** Start of TASK INPUT **

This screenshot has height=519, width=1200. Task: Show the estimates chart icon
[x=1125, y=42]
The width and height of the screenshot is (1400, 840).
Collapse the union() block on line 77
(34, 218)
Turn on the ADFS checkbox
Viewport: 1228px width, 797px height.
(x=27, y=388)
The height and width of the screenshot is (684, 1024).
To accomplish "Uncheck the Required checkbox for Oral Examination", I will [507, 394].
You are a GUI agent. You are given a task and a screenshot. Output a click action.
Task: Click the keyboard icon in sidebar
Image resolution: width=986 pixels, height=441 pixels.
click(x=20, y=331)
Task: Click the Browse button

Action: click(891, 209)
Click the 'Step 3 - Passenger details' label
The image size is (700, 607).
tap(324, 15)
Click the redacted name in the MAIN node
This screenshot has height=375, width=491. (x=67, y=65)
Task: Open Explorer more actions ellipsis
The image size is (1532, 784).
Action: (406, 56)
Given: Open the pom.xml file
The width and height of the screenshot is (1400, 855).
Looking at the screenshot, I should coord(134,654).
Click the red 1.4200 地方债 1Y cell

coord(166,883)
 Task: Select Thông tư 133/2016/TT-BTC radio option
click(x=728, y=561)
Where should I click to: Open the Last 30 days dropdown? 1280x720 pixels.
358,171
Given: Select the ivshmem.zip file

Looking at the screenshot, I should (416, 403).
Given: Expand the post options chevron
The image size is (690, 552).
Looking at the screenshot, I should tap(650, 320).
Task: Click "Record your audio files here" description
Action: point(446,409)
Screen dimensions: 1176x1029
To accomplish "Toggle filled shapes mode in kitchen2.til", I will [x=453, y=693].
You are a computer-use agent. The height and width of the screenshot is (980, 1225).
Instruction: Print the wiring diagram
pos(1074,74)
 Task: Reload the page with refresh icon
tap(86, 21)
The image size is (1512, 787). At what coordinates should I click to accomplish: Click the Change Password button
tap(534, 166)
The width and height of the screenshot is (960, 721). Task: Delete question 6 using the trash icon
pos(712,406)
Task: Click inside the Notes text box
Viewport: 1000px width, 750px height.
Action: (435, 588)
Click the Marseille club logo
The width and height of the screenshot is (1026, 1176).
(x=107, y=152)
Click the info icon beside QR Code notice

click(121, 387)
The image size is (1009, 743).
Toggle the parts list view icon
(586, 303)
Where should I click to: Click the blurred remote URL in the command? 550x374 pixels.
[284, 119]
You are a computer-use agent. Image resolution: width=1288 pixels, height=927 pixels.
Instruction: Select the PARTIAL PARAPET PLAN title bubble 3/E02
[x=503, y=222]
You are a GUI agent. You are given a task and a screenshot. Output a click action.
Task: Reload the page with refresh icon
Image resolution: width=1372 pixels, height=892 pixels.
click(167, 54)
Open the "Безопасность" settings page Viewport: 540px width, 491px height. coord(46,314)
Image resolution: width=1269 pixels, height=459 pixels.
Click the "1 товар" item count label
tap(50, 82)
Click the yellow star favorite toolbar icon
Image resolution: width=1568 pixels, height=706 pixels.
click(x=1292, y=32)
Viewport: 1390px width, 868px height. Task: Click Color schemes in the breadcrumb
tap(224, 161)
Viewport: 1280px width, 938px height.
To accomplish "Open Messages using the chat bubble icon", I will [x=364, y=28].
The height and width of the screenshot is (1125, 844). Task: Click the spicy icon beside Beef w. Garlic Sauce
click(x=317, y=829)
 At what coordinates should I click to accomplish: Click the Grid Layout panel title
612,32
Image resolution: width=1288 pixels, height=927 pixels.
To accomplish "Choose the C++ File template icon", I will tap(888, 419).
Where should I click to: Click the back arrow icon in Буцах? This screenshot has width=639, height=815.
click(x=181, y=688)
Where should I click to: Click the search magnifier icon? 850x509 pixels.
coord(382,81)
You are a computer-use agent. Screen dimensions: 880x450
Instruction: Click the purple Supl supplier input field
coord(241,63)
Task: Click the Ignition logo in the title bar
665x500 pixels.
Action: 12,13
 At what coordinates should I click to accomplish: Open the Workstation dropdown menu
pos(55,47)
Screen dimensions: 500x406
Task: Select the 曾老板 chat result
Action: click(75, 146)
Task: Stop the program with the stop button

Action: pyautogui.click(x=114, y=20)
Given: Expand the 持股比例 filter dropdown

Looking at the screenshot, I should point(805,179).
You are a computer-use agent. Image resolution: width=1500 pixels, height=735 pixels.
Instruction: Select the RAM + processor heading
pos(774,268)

** End of TASK INPUT **

EXERCISE:
Copy out the lines above without any changes.

CORRECT RESPONSE:
This screenshot has height=519, width=1200. Task: Show the estimates chart icon
[x=1125, y=42]
The width and height of the screenshot is (1400, 840).
Collapse the union() block on line 77
(34, 218)
Turn on the ADFS checkbox
Viewport: 1228px width, 797px height.
(x=27, y=388)
The height and width of the screenshot is (684, 1024).
To accomplish "Uncheck the Required checkbox for Oral Examination", I will [507, 394].
You are a GUI agent. You are given a task and a screenshot. Output a click action.
Task: Click the keyboard icon in sidebar
Image resolution: width=986 pixels, height=441 pixels.
click(x=20, y=331)
Task: Click the Browse button

Action: click(891, 209)
Click the 'Step 3 - Passenger details' label
The image size is (700, 607).
tap(324, 15)
Click the redacted name in the MAIN node
This screenshot has height=375, width=491. (x=67, y=65)
Task: Open Explorer more actions ellipsis
The image size is (1532, 784).
Action: (406, 56)
Given: Open the pom.xml file
The width and height of the screenshot is (1400, 855).
Looking at the screenshot, I should coord(134,654).
Click the red 1.4200 地方债 1Y cell

coord(166,883)
 Task: Select Thông tư 133/2016/TT-BTC radio option
click(x=728, y=561)
Where should I click to: Open the Last 30 days dropdown? 1280x720 pixels.
358,171
Given: Select the ivshmem.zip file

Looking at the screenshot, I should (416, 403).
Given: Expand the post options chevron
The image size is (690, 552).
Looking at the screenshot, I should tap(650, 320).
Task: Click "Record your audio files here" description
Action: point(446,409)
Screen dimensions: 1176x1029
To accomplish "Toggle filled shapes mode in kitchen2.til", I will [x=453, y=693].
You are a computer-use agent. The height and width of the screenshot is (980, 1225).
Instruction: Print the wiring diagram
pos(1074,74)
 Task: Reload the page with refresh icon
tap(86, 21)
The image size is (1512, 787). At what coordinates should I click to accomplish: Click the Change Password button
tap(534, 166)
The width and height of the screenshot is (960, 721). Task: Delete question 6 using the trash icon
pos(712,406)
Task: Click inside the Notes text box
Viewport: 1000px width, 750px height.
Action: (435, 588)
Click the Marseille club logo
The width and height of the screenshot is (1026, 1176).
(x=107, y=152)
Click the info icon beside QR Code notice

click(121, 387)
The image size is (1009, 743).
Toggle the parts list view icon
(586, 303)
Where should I click to: Click the blurred remote URL in the command? 550x374 pixels.
[284, 119]
You are a computer-use agent. Image resolution: width=1288 pixels, height=927 pixels.
Instruction: Select the PARTIAL PARAPET PLAN title bubble 3/E02
[x=503, y=222]
You are a GUI agent. You are given a task and a screenshot. Output a click action.
Task: Reload the page with refresh icon
Image resolution: width=1372 pixels, height=892 pixels.
click(167, 54)
Open the "Безопасность" settings page Viewport: 540px width, 491px height. coord(46,314)
Image resolution: width=1269 pixels, height=459 pixels.
Click the "1 товар" item count label
tap(50, 82)
Click the yellow star favorite toolbar icon
Image resolution: width=1568 pixels, height=706 pixels.
click(x=1292, y=32)
Viewport: 1390px width, 868px height. Task: Click Color schemes in the breadcrumb
tap(224, 161)
Viewport: 1280px width, 938px height.
To accomplish "Open Messages using the chat bubble icon", I will [x=364, y=28].
The height and width of the screenshot is (1125, 844). Task: Click the spicy icon beside Beef w. Garlic Sauce
click(x=317, y=829)
 At what coordinates should I click to accomplish: Click the Grid Layout panel title
612,32
Image resolution: width=1288 pixels, height=927 pixels.
To accomplish "Choose the C++ File template icon", I will tap(888, 419).
Where should I click to: Click the back arrow icon in Буцах? This screenshot has width=639, height=815.
click(x=181, y=688)
Where should I click to: Click the search magnifier icon? 850x509 pixels.
coord(382,81)
You are a computer-use agent. Screen dimensions: 880x450
Instruction: Click the purple Supl supplier input field
coord(241,63)
Task: Click the Ignition logo in the title bar
665x500 pixels.
Action: 12,13
 At what coordinates should I click to accomplish: Open the Workstation dropdown menu
pos(55,47)
Screen dimensions: 500x406
Task: Select the 曾老板 chat result
Action: click(75, 146)
Task: Stop the program with the stop button

Action: pyautogui.click(x=114, y=20)
Given: Expand the 持股比例 filter dropdown

Looking at the screenshot, I should point(805,179).
You are a computer-use agent. Image resolution: width=1500 pixels, height=735 pixels.
Instruction: Select the RAM + processor heading
pos(774,268)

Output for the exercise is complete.